Han pasado más de 30 años y las ideas de Myerscough persisten, tanto en las políticas públicas de Chile como en nuestro inconsciente colectivo. Hoy consideramos, incluso sin darnos cuenta, al artista como un commodity de esta sociedad del espectáculo: un producto listo para ser consumido, digerido y olvidado, pasando rápidamente al siguiente. Un ciclo extractivista propio de nuestro sistema neoliberal, donde el recurso a ser explotado es la persona misma. Es el argumento detrás de exigir al arte cualidades terapéuticas o relajantes, una distracción para personas ocupadas que tienen que rendir. Ya es de por sí suficientemente desalentador cuando el arte se reconfigura como una herramienta para aumentar la productividad, tal como se configura el termostato de una oficina a una cierta temperatura para hacer que las personas trabajen más tiempo o con mayor atención. Es aún más desalentador ver a artistas someterse a esas performances, muchas veces necesarias para lograr un posterior beneficio financiero. Exigimos e interrogamos a los artistas constantemente, alimentando esa hambre insaciable de “contenidos”, ese ciclo imparablede noticias 24/7, propio de la economía de la atención; y de paso, transformamos la idea del artista en una categoría absoluta, en que uno es fácilmente intercambiable por otro, y que borra todas esas diferencias tan significativas a la hora de crear arte, tanto sociales (raza, clase, sexualidad, etnia, género, edad), como personales (intereses, procesos, referentes, medios).

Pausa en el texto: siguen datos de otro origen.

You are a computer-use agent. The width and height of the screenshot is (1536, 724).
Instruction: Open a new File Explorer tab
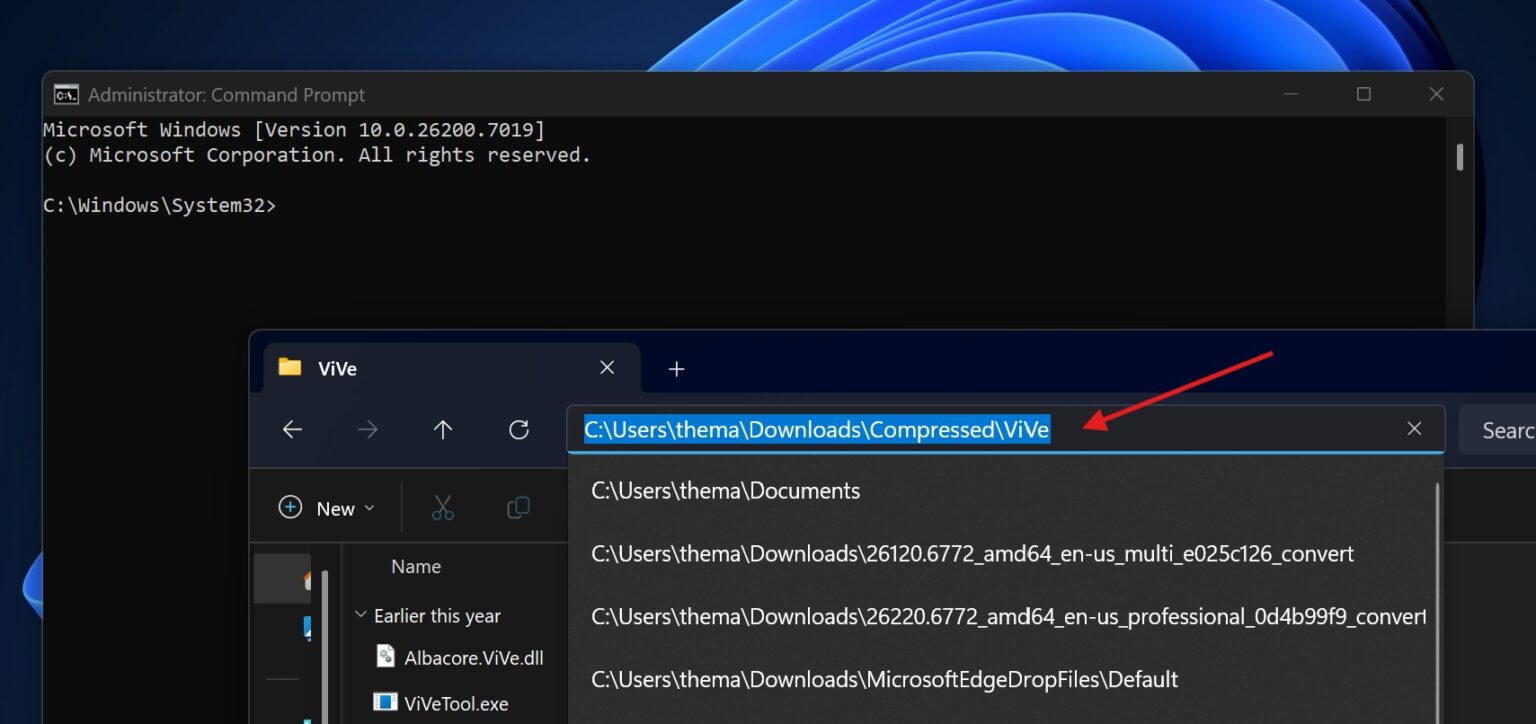(x=676, y=368)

No deja de ser impresionante que aún se desconozca la tremenda precariedad en que viven la gran mayoría de los artistas. Casi el 60% tiene ingresos menores a $501.000 pesos chilenos; un tercio es el único sostenedor económico de su hogar; un 85% ha perdido trabajo producto de la crisis del COVID-19; y un 81% no tiene acceso a licencia médica por no contar con contrato[i]. Y así aún muchos no comprenden que los artistas sobreviven la pandemia tal como lo hacemos todos: con angustia, con miedo, con cansancio. Con días buenos y malos. Sensaciones probablemente agravadas por el hecho de dedicarse a una profesión tan precarizada, y en la cual pedir ayuda tiene un alto grado de desaprobación. Como dice la sabiduría popular, eres responsable de haber elegido una carrera creativa -si te arriesgaste a pesar de los peligros, cuando algo sale mal al único que puedes culpar es a ti mismo. Es parte de un discurso neoliberal que apela a un eterno perfeccionamiento personal, en el que todo fracaso es el resultado de no haberlo intentado con suficiente esfuerzo, del sueño meritocrático en que “el que puede quiere”, “el que madruga será ayudado”, o que responde con un desdeñoso “¿y por qué no hacen un bingo?”. Es una filosofía tremendamente individualista, en la cual las fallas sistémicas son invisibilizadas, y la carga cae de lleno sobre los hombros de la responsabilidad individual.